Onde é que quero chegar com isto? Não sei bem. Mas deve ser mais um mea culpa bastante esfarrapado (olha, afinal, a culpa!). Porque, ao que consta, Jesus nunca falou de cima para baixo a ninguém, seja com palavras agrestes ou com gestos de mavioso moralismo. Um dos problemas dos cristãos tipo eu é terem fraca memória da Palavra que vão lendo e rezando, compensando a trapalhice com a habilidade de virar de pernas para o ar o sentido da verdadeira compaixão.
4 comentários:
Já agora uma clarificação: o paternalismo não deve ser uma característica do cristão, é um defeito de alguns. Passo a vida a falar das minhas falhas como cristã, qualquer dia tenho de arranjar coragem e falar das coisas boas.

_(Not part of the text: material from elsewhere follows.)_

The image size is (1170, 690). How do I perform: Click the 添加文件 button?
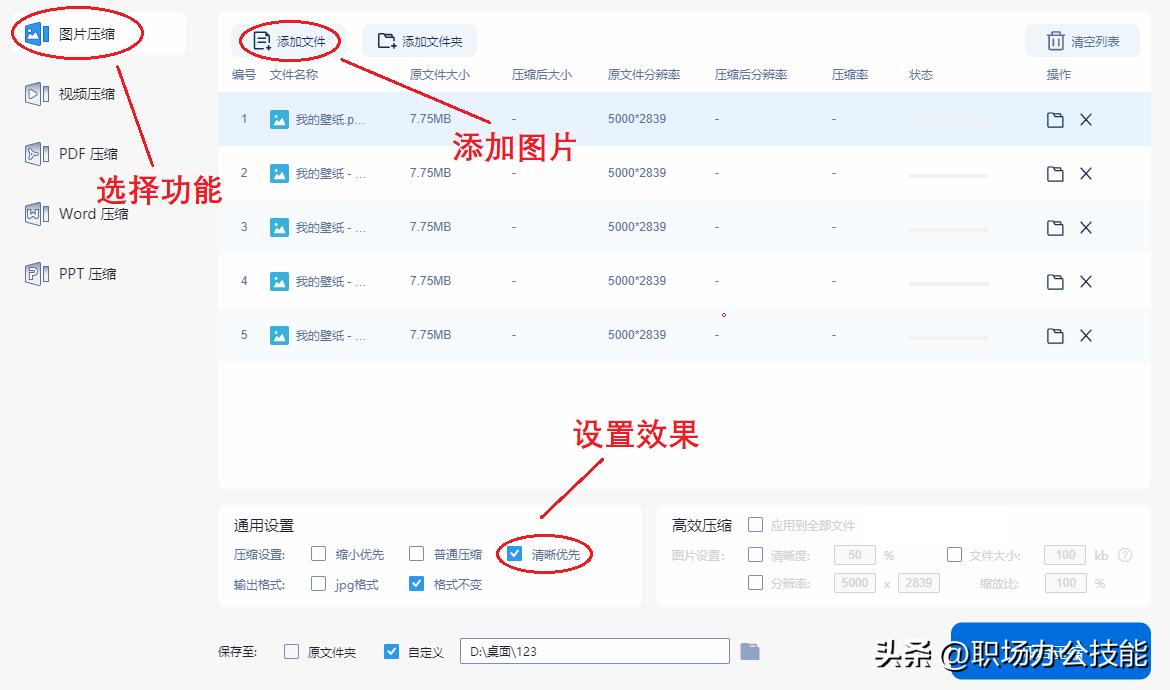(x=287, y=40)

Tendo eu sido educacada na religião católica e mais tarde tendo passado a sentir-me mais cristã que católica, muito cedo percebi que não preciso da Palavra, do paternalismo ou da culpa para ser "boa cristã" de facto.

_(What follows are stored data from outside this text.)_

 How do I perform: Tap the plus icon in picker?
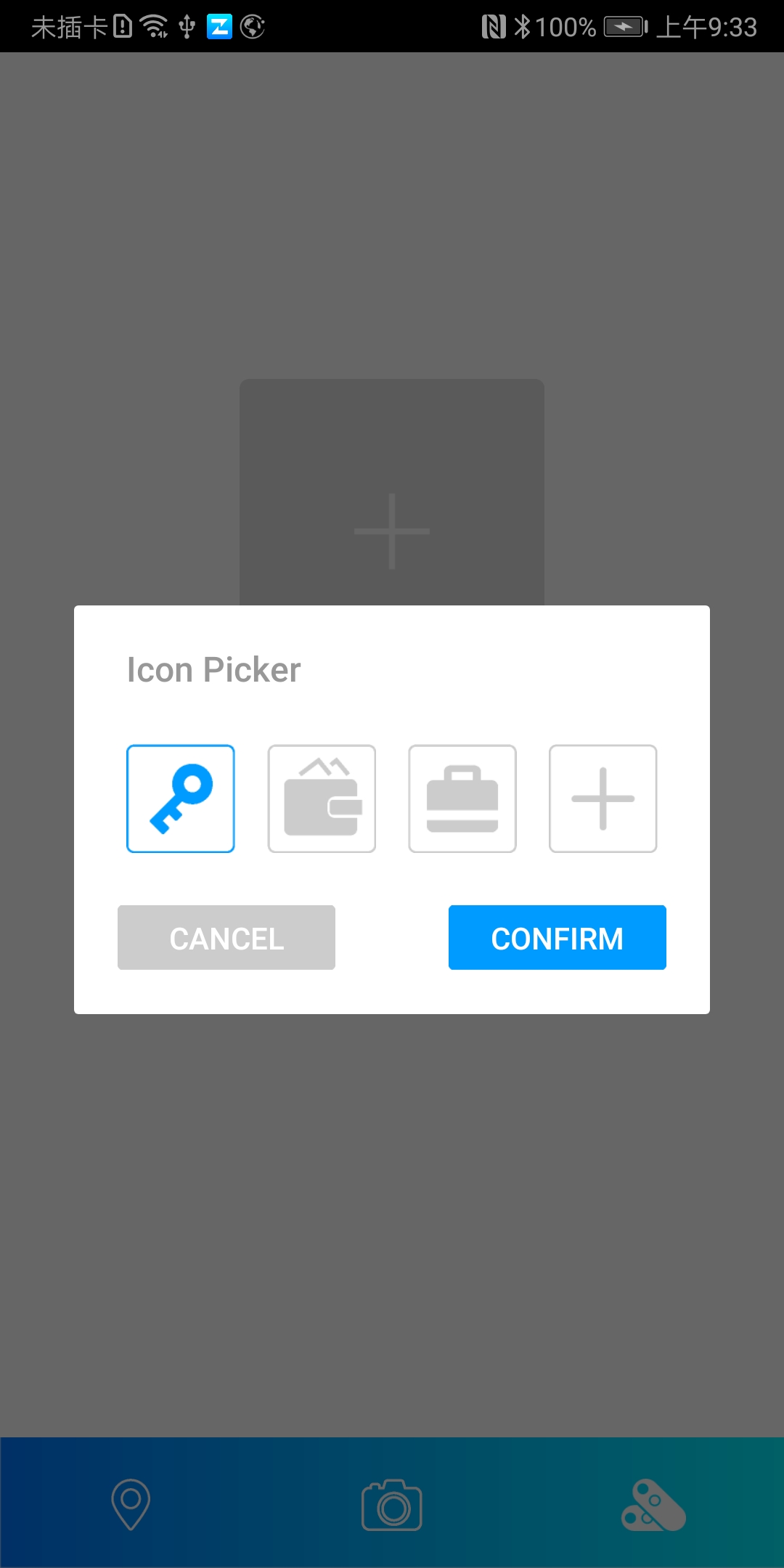coord(603,799)
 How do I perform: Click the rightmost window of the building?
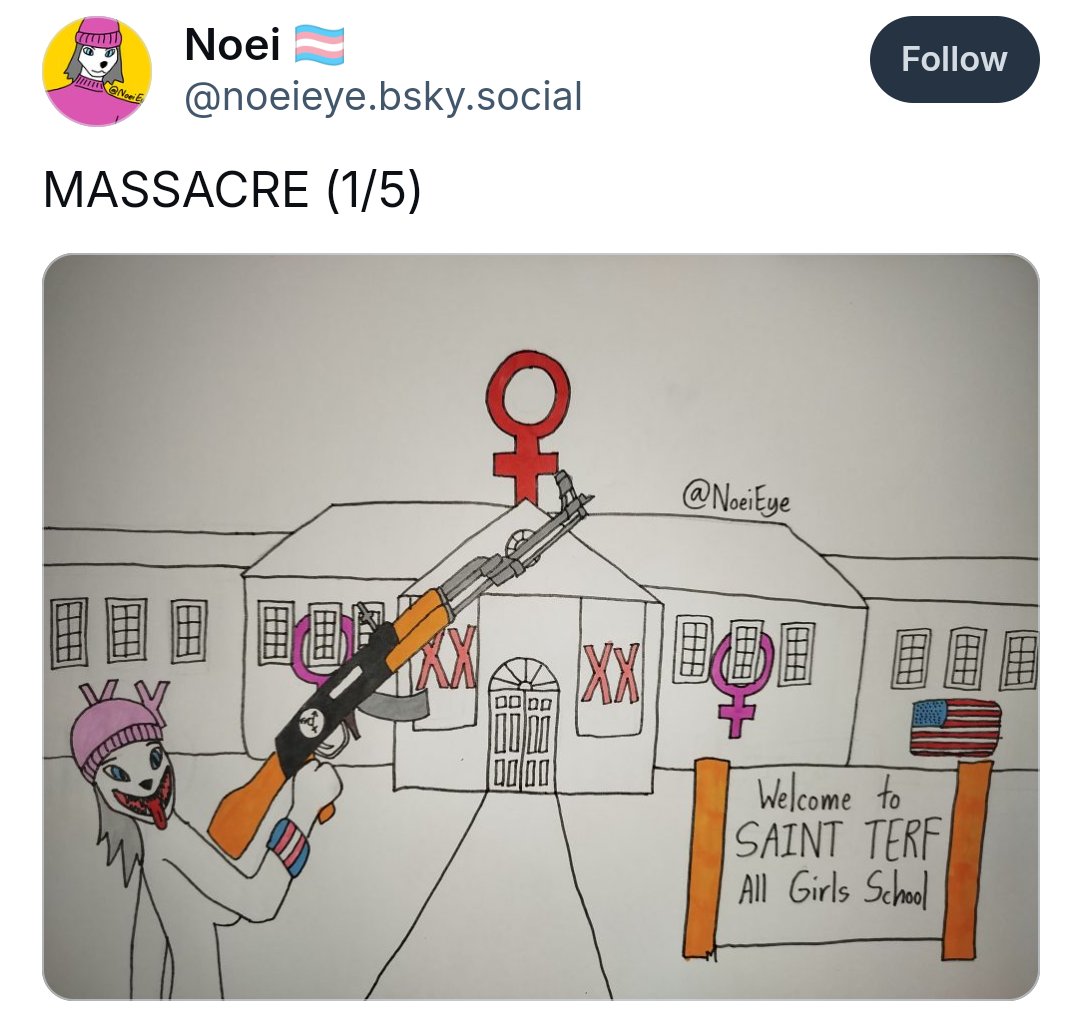(x=1019, y=661)
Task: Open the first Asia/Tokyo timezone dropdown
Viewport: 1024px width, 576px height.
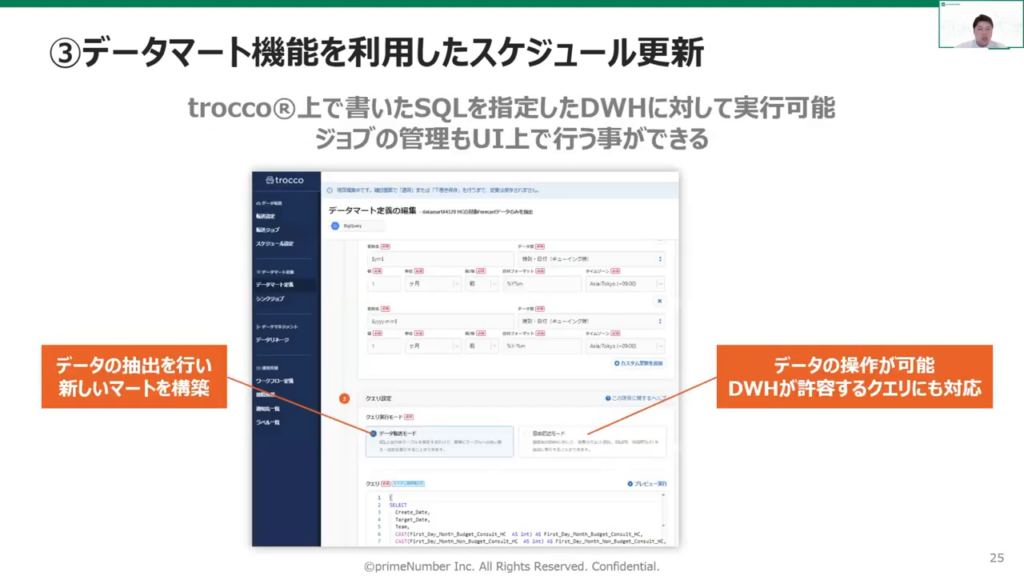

O nosso "cristianismo", digo eu, está nas nossas acções e palavras, naquelas que fazemos de coração aberto.
Por isso tenho um certo fastio perante os que batem no peito para mostrar o quão cristão são, mas na realidade não o praticam como deve ser...

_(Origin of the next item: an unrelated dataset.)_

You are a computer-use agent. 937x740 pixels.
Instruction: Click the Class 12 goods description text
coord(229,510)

Deu para perceber que este é um assunto que me mexe com os fusíveis?!
Deu, Naná. Mas sabes que acho que esse não é um problema exclusivo desta ou daquela confissão. É de todos aqueles que se agarram ao seu estandarte e se esquecem de olhar à volta com atenção.
Mas depois também há o problema inverso, o dos indiferentes, o dos "tanto faz", que não se comprometem com nada. Este mundo precisa tanto de gente comprometida.
Como te percebo...
Há dias em que gostava de me livrar da minha consciência cristã e dizer a algumas pessoas exactamente o que penso delas. Mas não consigo. E depois dou por mim a pensar se é mesmo a consciência cristã, se é culpa, ou se é orgulho (orgulho em ser boazinha). Nos dias mais negros, acho-me péssima. Nos mais luminosos, penso que o importante é continuar sempre a interrogar-me.
Quanto à Palavra, é verdadeiramente o que me torna cristã. A dificuldade, para cada cristão, é obviamente cumprir a Palavra e agir segundo ela. Os cristãos devem distinguir-se pelos seus actos, não é? Pois. Mas isso é que é difícil. Resta-nos ir tentando.